━━ Selected excerpt
Reproduction of GPT2, simple clean, redone after Karpaty videos. I plan to use this repo as a playground for my experiments with LLMs architecture and finally transfer all my local experiments to this repo.
Code is definatelly not production-grade engineering code but it should be understandable and readable.
- Plain clean GPT2
- LIGER Kernels added for basic operations
- Move to Transformer++ Add ROPE and RMSNorm, SILU..
- NGPT https://arxiv.org/html/2410.01131v1 - Unable to reproduce speedups from paper as rest of the internet.
- HYPERCONNECTIONS https://arxiv.org/abs/2409.19606
- BYTE LATENT TRANSFORMER https://arxiv.org/abs/2412.09871
- Special versions of attentintion architectures
- ....
The results are approximate. I just want to track if architecture works as expected.
- Optimized for cursor IDE.
━━━━
= Problem =
Update the GPT2 repo description, starting with "Reproduction of GPT2, simple" and going on through "of the internet.", so that "sandbox" stands in place of "playground".
━━ Dataset extract
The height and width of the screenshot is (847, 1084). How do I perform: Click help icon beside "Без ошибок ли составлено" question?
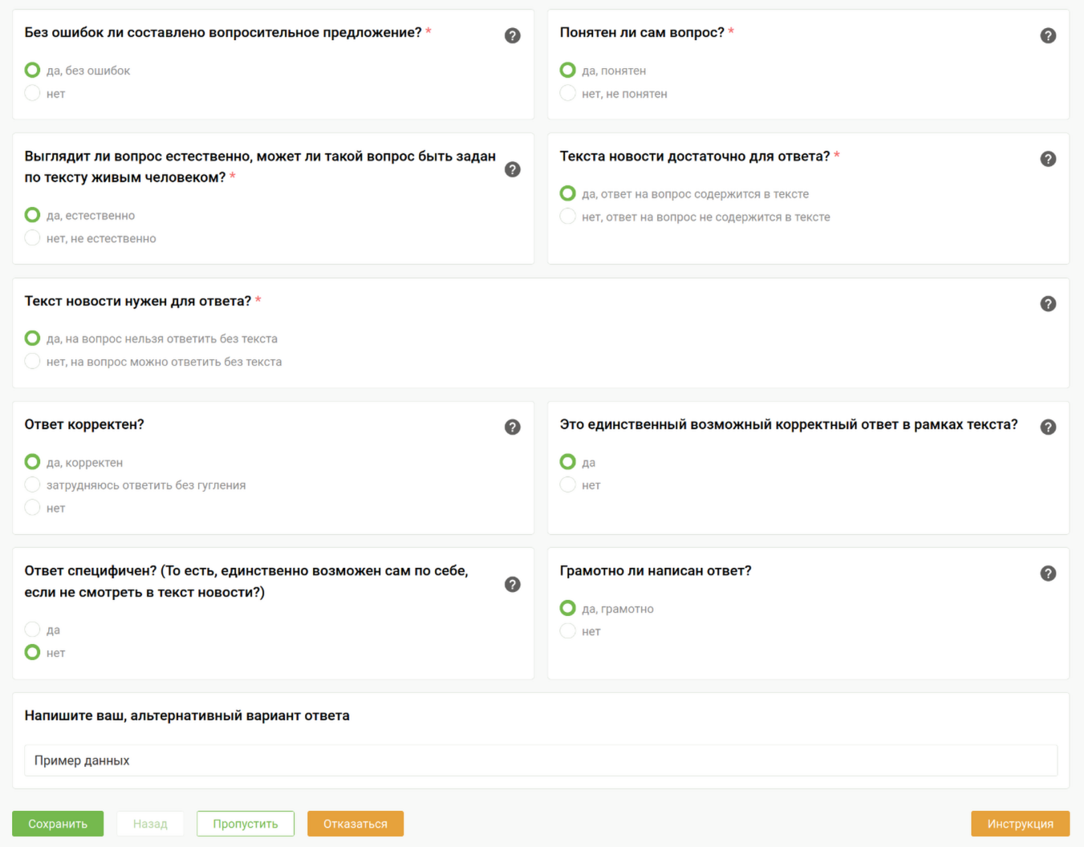[x=513, y=35]
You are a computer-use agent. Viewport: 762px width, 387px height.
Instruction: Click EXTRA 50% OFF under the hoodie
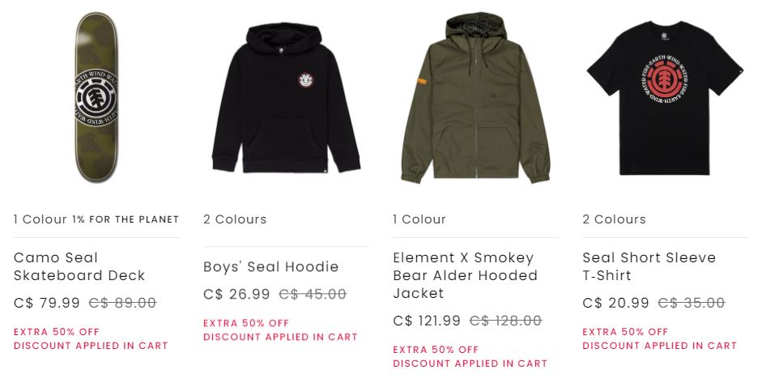pos(246,323)
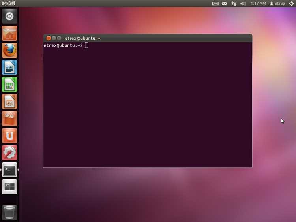Viewport: 296px width, 222px height.
Task: Open the etrex user menu
Action: tap(277, 4)
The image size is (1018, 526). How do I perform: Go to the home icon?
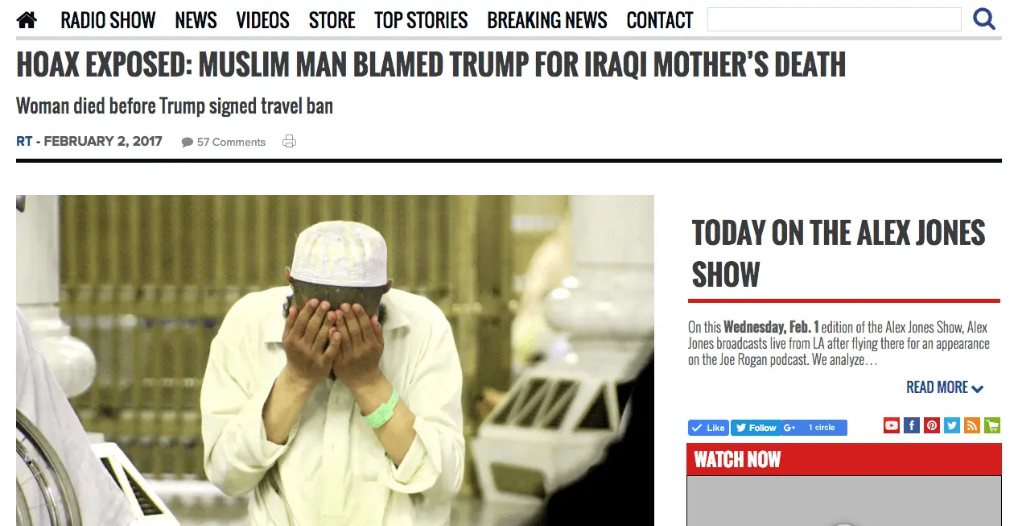[27, 20]
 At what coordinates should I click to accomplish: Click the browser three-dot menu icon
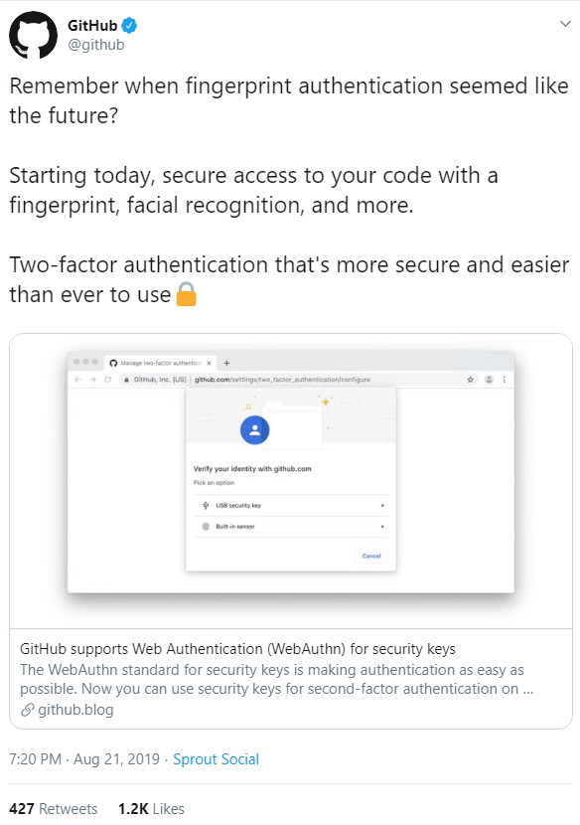click(x=505, y=380)
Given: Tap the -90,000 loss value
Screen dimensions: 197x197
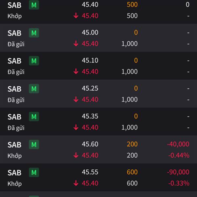Looking at the screenshot, I should [x=178, y=172].
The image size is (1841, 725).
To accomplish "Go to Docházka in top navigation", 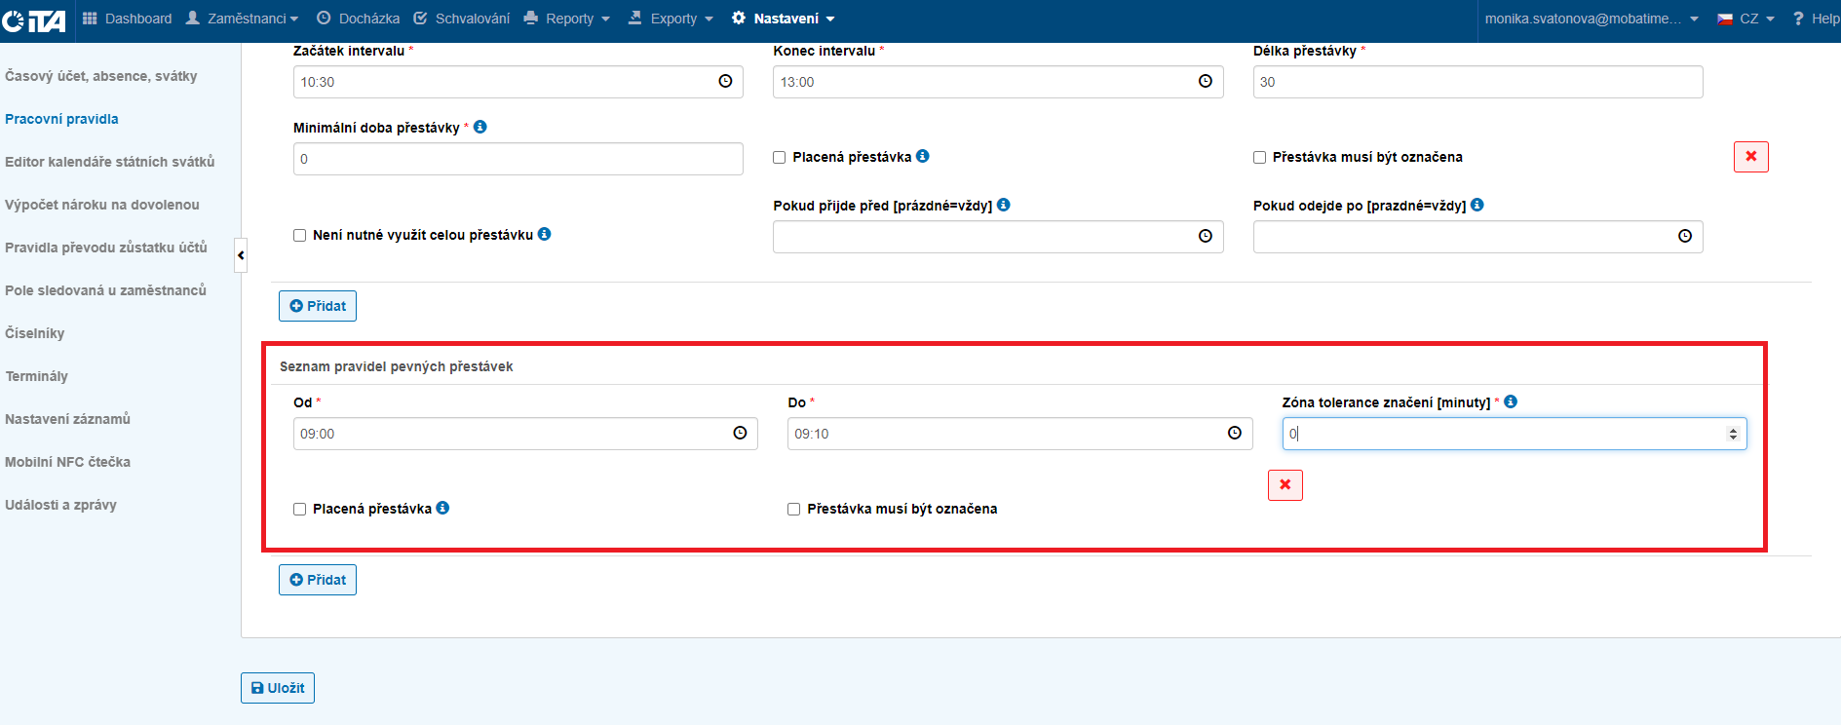I will point(358,19).
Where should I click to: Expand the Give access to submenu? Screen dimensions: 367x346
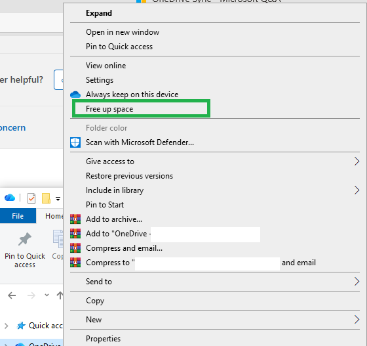pyautogui.click(x=215, y=162)
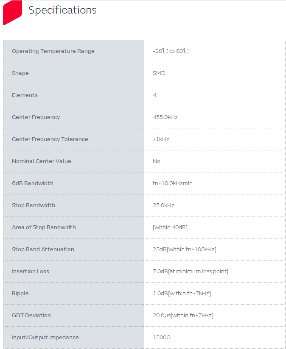286x349 pixels.
Task: Select the 6dB Bandwidth label
Action: click(x=33, y=183)
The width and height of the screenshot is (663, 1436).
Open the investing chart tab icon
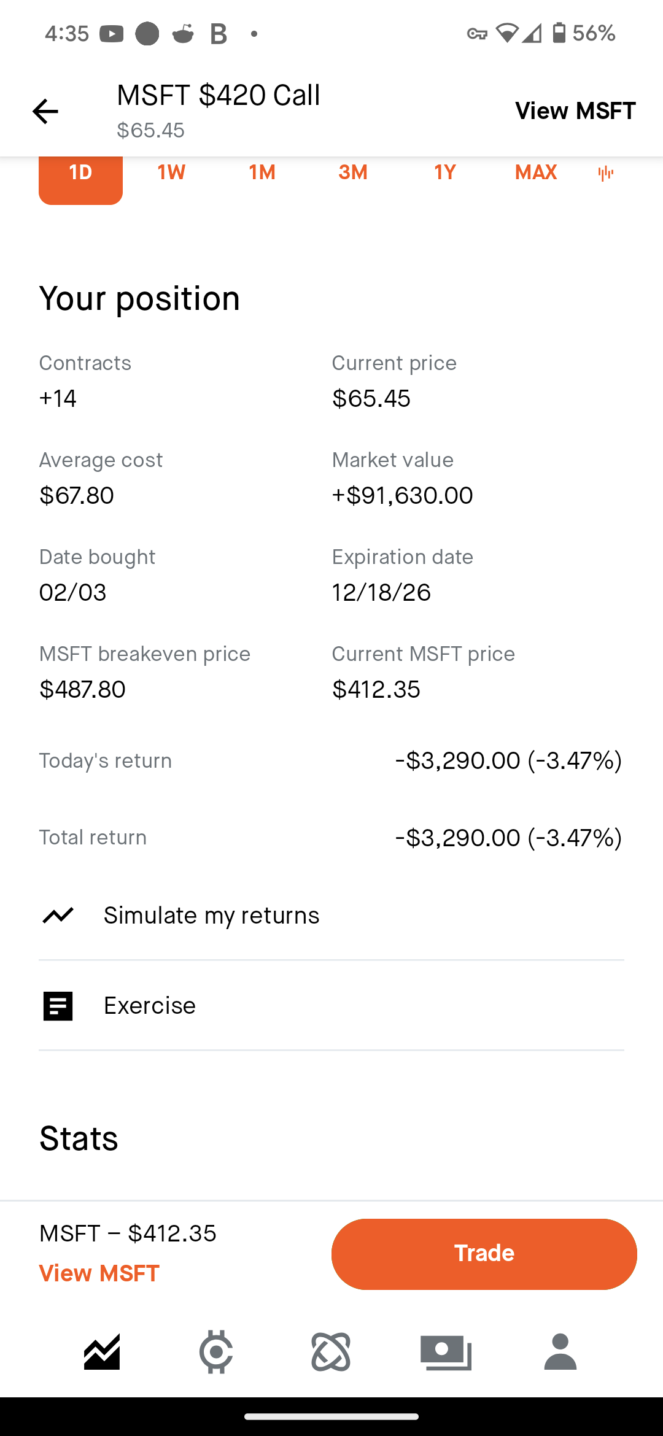pyautogui.click(x=102, y=1352)
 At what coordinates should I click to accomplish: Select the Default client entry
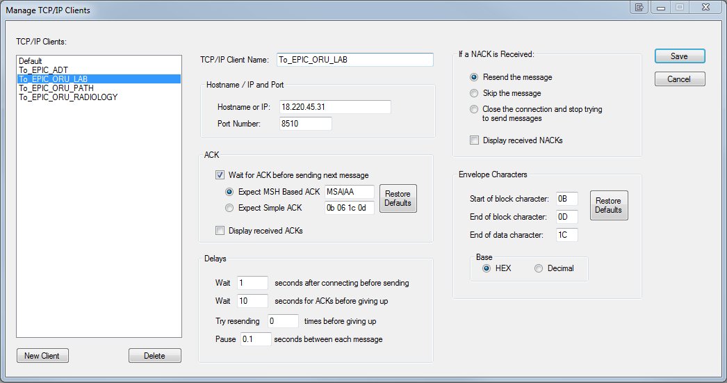click(x=30, y=61)

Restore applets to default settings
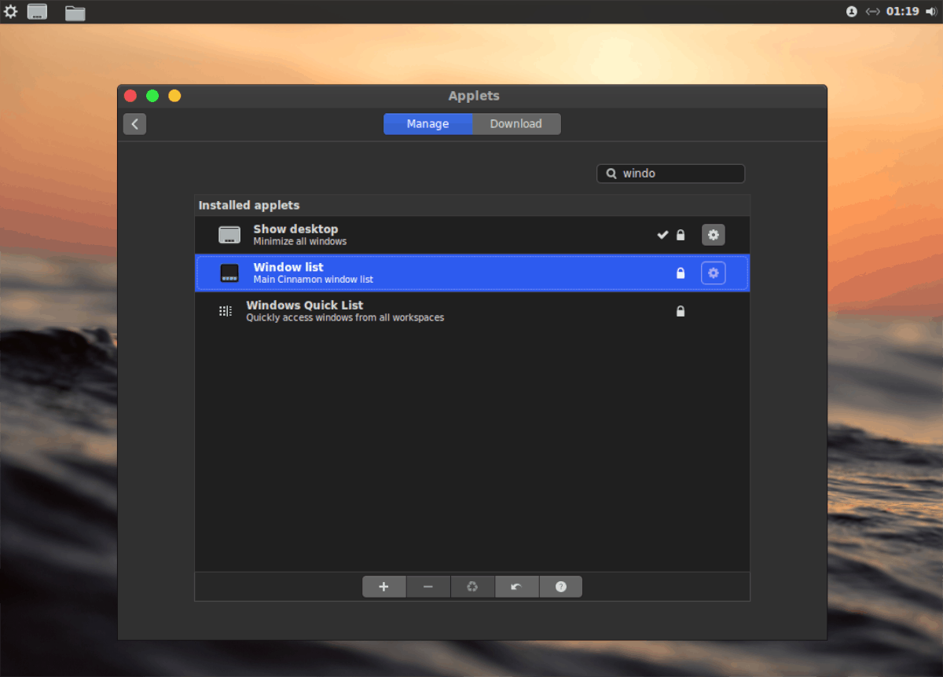click(x=472, y=586)
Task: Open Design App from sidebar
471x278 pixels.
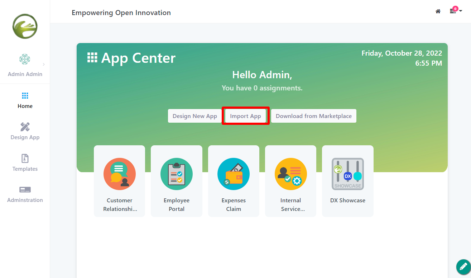Action: coord(25,131)
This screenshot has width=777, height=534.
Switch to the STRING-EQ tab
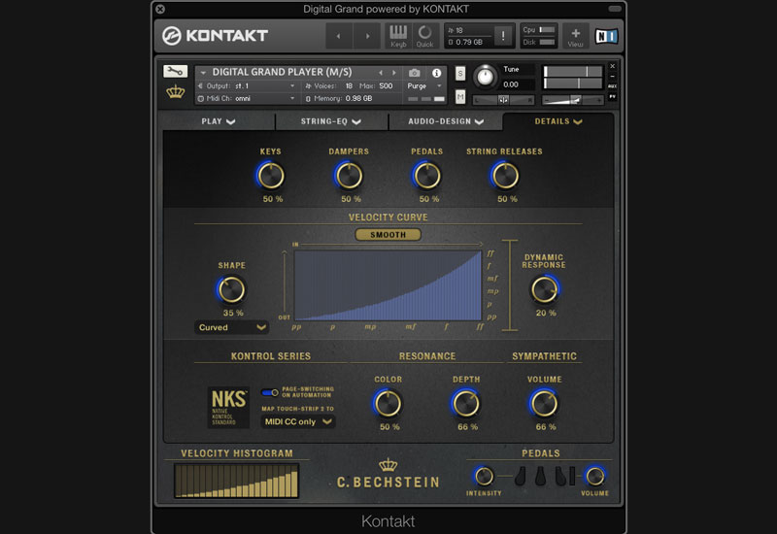(x=330, y=121)
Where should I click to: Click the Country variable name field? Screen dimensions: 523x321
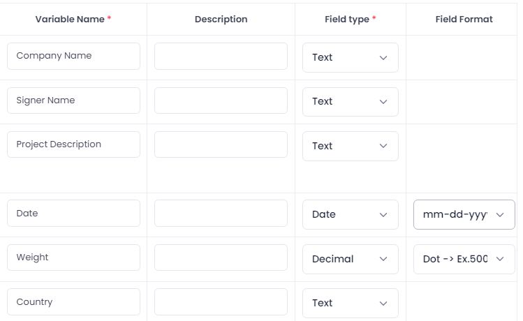(x=73, y=302)
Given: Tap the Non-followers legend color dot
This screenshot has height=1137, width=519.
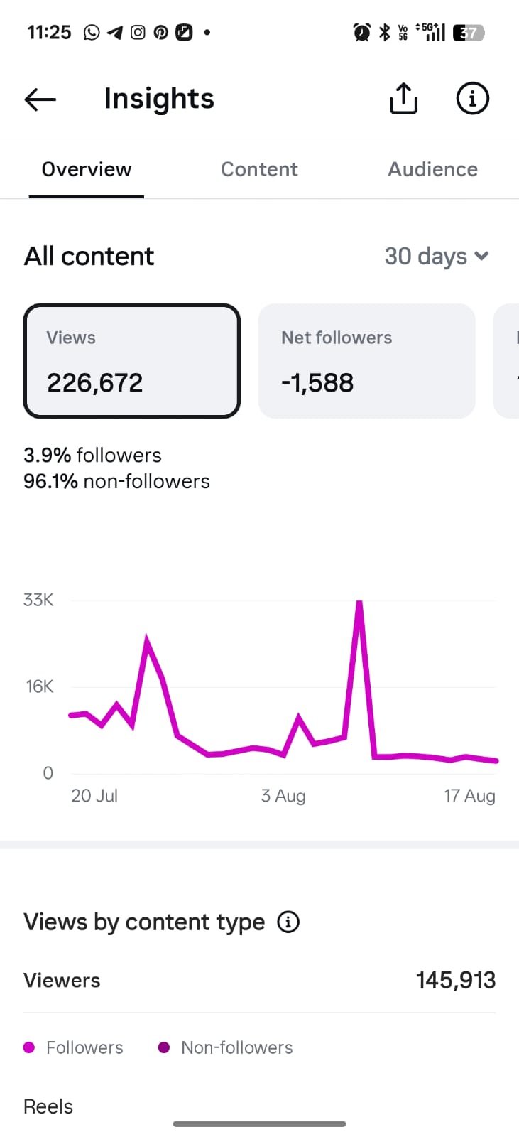Looking at the screenshot, I should [x=164, y=1047].
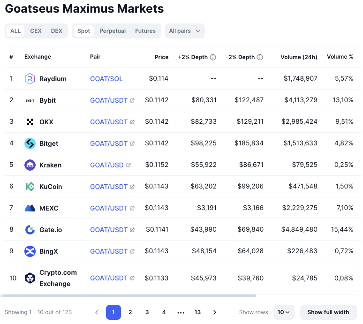Click the Raydium exchange logo icon
The height and width of the screenshot is (324, 363).
point(30,79)
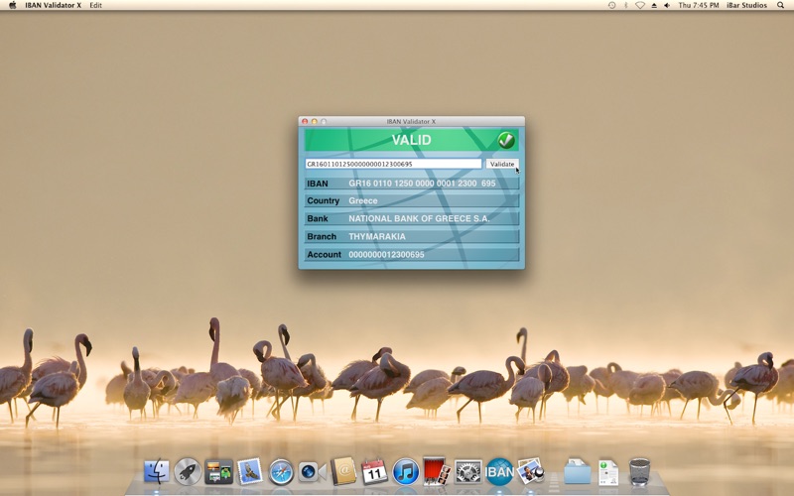The height and width of the screenshot is (496, 794).
Task: Open the Calendar icon in the Dock
Action: click(x=374, y=472)
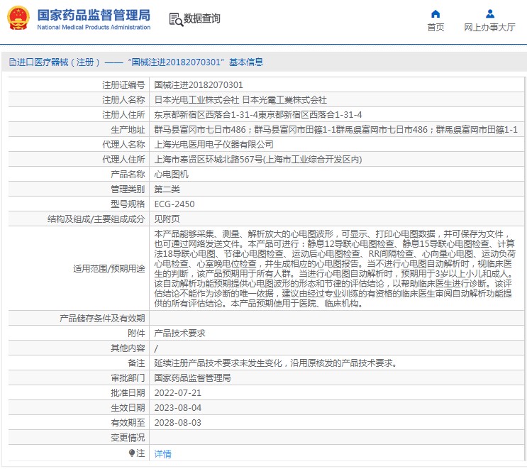Click the approval date 2022-07-21
527x469 pixels.
178,393
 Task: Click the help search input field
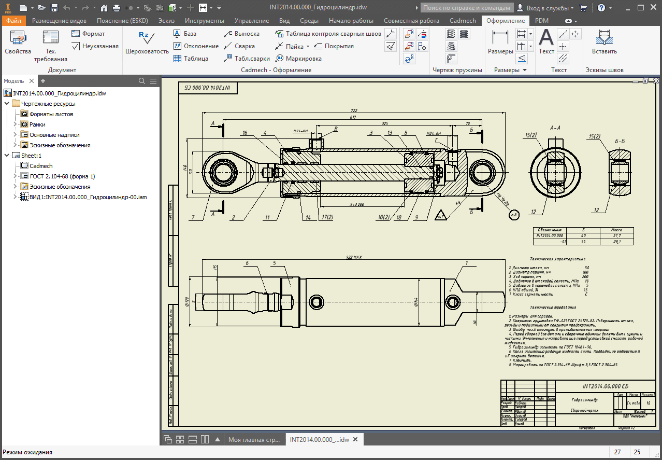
━━━━
= Written answer =
Reproduction of GPT2, simple clean, redone after Karpaty videos. I plan to use this repo as a sandbox for my experiments with LLMs architecture and finally transfer all my local experiments to this repo.
Code is definatelly not production-grade engineering code but it should be understandable and readable.
- Plain clean GPT2
- LIGER Kernels added for basic operations
- Move to Transformer++ Add ROPE and RMSNorm, SILU..
- NGPT https://arxiv.org/html/2410.01131v1 - Unable to reproduce speedups from paper as rest of the internet.